Ecological hydrodynamic modeling and factor analysis of hypoxia dissipation in the semi-enclosed Mikawa Bay, Japan, in August 2020

Abstract

A hypoxic water mass in Mikawa Bay, a semi-enclosed coastal area in Japan, dissipated significantly on August 20, 2020. Observational data suggest that the dissipation resulted from the advection of oxygen-rich water masses from the bay mouth and/or the open sea. However, the precise mechanism driving the dissipation of hypoxia remains unclear. In this study, using an ecological hydrodynamic model, we aimed to simulate the short-term dissipation of hypoxic water masses in Mikawa Bay. Sensitivity analysis was conducted to examine the interplay between density-, wind-driven, and tidal currents in the dissipation of hypoxic water masses and to identify the contributing factors.
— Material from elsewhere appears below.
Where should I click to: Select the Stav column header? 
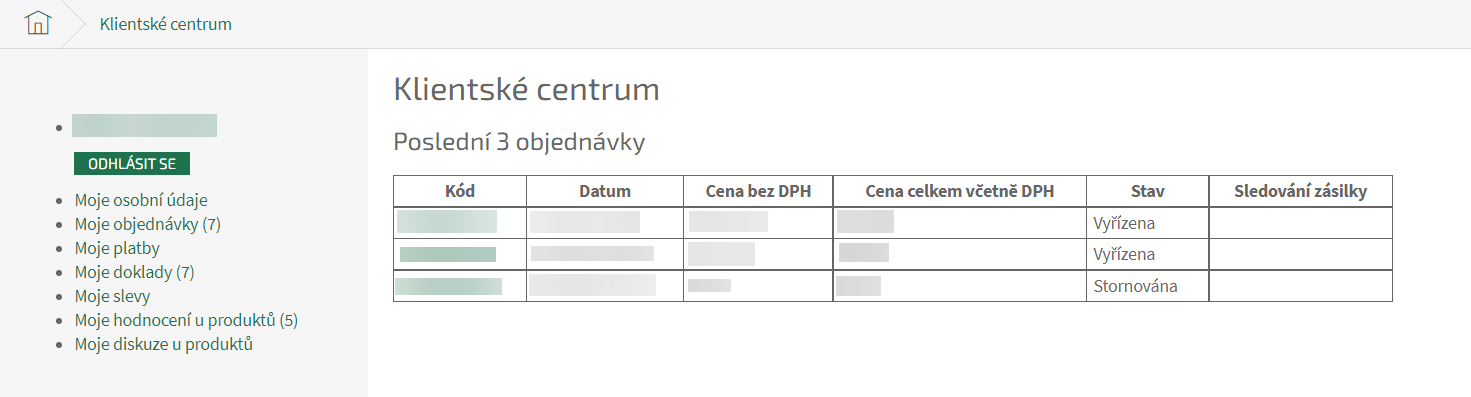pyautogui.click(x=1148, y=191)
Although the modeled bottom-layer dissolved oxygen (DO) concentrations in the inner bay did not fully align with the observational data, the timing of increased DO levels was consistent between the observations and simulations, with a correlation coefficient of 0.78, root mean square error of 1.27 mg/L, and bias of −0.57 mg/L, indicating that the ecological hydrodynamic model effectively replicates the reduction of bottom-layer hypoxia in Mikawa Bay. Factor analysis revealed that density currents, driven by high salinity near the bay mouth, are the primary contributors to increased bottom-layer DO concentrations. Wind-induced and tidal currents influence DO distribution but are not primary drivers of elevated bottom-layer DO levels. Our findings highlight the importance of density currents in reducing hypoxic conditions, with significant implications for ecosystem dynamics and hypoxia management in coastal areas. These results could guide future studies and strategies to mitigate hypoxic events in similar environments.